Es ist aber wahr, bis dahin muss noch viel Arbeit geleistet werden. Darum ist derjenige, der heute schon den Weg kennt, entweder ein Prophet oder schlicht unseriös. Darum verstehe ich, dass wir wechselseitig versuchen, uns mit Zugeständnissen und Aussagen darüber zu übertreffen, wie sehr wir auf der Seite der Mitarbeiterinnen und Mitarbeiter von Opel unter anderem in Bochum, aber auch in den anderen deutschen und europäischen Standorten stehen.

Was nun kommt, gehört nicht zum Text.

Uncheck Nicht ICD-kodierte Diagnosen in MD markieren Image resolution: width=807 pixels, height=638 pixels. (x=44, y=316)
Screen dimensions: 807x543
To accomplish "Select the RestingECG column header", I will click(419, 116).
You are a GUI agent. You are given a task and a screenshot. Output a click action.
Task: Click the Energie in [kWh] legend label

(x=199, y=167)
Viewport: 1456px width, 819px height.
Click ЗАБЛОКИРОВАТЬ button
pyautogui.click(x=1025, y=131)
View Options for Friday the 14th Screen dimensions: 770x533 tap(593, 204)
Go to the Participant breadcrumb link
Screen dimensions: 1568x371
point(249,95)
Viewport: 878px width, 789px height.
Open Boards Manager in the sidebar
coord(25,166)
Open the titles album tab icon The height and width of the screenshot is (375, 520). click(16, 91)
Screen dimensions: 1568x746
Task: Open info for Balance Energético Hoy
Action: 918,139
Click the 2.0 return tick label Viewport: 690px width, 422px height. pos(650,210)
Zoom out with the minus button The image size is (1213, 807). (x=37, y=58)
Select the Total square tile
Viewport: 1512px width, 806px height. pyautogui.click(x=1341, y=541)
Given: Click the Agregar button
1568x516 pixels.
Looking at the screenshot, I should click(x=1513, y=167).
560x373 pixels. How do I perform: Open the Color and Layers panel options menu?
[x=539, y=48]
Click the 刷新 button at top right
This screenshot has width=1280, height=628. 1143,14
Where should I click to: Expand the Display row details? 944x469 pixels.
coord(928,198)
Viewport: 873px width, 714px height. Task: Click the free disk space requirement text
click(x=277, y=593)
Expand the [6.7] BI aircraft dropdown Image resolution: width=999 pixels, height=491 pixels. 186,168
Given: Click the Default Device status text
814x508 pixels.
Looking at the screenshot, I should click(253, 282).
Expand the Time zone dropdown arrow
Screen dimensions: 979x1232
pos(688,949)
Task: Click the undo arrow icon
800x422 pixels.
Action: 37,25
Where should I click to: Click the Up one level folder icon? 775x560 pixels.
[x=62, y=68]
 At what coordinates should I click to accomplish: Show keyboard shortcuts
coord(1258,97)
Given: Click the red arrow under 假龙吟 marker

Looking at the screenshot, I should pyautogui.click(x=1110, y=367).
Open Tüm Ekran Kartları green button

Man muss aber auch aus der Geschichte lernen. Frau Kraft, wenn Sie sich hierhin stellen, wie sich weiland Herr Schröder vor die Mitarbeiter der Firma Holzmann gestellt hat, und den Fehler ein zweites Mal begehen,

(Beifall von CDU und FDP)

kann ich nur sagen: Irgendwann muss man es doch begreifen. Irgendwann muss man doch lernen, wie man mit den Menschen umgeht.

(Zuruf von der SPD)

Wo ich gerade bei den Menschen, bei den Mitarbeiterinnen und Mitarbeitern; bin: Frau Kraft, ich finde es nicht in Ordnung, wie Sie mit den Ängsten der Menschen in Bochum spielen.

(Hannelore Kraft [SPD]: Das sagt gerade der Richtige!)

Ich finde es nicht in Ordnung, wie Sie an dieser Stelle eine Notsituation für parteipolitisches KleinKlein ausnutzen.